Jelas Misfaruddin, dari sisi volume perdagangan, periode Januari-Oktober 2019
mengalami surplus sebesar 16.102,21 ribu ton didorong oleh surplus volume
perdagangan sektor nonmigas sebesar 15.030,71 ribu ton dan sektor migas sebesar
1.071,50 ribu ton.
Data terakhir BPS menunjukkan neraca perdagangan atau neraca ekspor impor
Provinsi Riau bulan Oktober 2019 mengalami surplus sebesar 982,02 juta dolar AS
yang dipicu oleh surplus pada sektor non migas sebesar 971,03 juta dolar AS dan
sektor migas sebesar 10,99 juta dolar AS.
Dari sisi volume perdagangan, pada bulan Oktober 2019 Neraca Perdagangan
Provinsi Riau mengalami surplus sebesar 2.033,18 ribu ton.

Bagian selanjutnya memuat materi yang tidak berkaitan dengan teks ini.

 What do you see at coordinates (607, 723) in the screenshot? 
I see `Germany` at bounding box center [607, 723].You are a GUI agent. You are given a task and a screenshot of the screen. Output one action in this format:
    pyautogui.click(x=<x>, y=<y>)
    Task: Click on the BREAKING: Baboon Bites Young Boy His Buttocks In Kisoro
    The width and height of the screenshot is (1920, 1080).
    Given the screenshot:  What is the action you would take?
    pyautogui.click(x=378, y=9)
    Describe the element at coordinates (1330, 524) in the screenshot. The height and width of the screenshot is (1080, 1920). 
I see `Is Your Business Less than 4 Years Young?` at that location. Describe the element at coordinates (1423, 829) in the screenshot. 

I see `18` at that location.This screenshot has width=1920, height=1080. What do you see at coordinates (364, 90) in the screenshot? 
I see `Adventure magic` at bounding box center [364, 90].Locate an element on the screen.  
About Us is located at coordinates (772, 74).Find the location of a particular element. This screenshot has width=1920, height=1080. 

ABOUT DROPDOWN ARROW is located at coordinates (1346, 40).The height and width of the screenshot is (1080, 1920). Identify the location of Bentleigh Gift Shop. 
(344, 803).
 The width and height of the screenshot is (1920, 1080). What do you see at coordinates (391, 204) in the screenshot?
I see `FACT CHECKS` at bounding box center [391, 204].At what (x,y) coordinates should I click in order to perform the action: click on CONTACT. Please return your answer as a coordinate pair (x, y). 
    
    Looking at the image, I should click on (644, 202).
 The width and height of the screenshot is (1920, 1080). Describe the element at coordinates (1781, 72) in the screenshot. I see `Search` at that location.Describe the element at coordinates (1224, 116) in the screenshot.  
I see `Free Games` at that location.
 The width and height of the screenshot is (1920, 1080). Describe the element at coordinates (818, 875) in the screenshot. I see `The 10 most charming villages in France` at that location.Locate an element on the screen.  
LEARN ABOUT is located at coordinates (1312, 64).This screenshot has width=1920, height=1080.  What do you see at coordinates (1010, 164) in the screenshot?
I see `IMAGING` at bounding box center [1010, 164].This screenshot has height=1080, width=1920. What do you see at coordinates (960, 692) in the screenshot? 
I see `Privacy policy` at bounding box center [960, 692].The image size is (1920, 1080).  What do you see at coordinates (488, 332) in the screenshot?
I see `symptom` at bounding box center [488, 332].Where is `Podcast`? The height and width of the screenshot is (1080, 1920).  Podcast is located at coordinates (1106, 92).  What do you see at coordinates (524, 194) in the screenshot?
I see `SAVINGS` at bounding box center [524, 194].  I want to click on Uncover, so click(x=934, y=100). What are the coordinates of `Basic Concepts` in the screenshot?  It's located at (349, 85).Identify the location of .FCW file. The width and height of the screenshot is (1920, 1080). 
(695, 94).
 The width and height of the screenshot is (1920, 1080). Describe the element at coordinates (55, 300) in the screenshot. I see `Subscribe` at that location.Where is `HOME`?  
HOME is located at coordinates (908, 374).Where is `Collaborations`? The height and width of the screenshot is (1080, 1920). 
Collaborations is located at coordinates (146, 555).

“Hal tersebut didorong oleh surplusnya neraca volume perdagangan sektor
non migas sebesar 2.008,28 ribu ton dan sektor migas sebesar 24,91 ribu
ton,” ujarnya.
Ia menambahkan ekspor yang berasal dari Provinsi Riau pada periode
Januari-Oktober 2019 lebih banyak ke pasar negara China atau Tiongkok dengan
nilai 1,71 miliar dolar AS.
Ekspor nonmigas ke 10 negara tujuan utama memberikan kontribusi sebesar 64,58%
terhadap total nilai ekspor nonmigas Riau. Secara kumulatif nilai ekspor Riau
Januari-Oktober 2019 sebesar 10,02 miliar dolar AS.
“Dari 10 negara tujuan utama, lima di antaranya memberikan kontribusi
terbesar, Tiongkok (China) paling besar mencapai 1,71 miliar dolar AS atau
18,20% dari total ekspor,” kata Misfaruddin.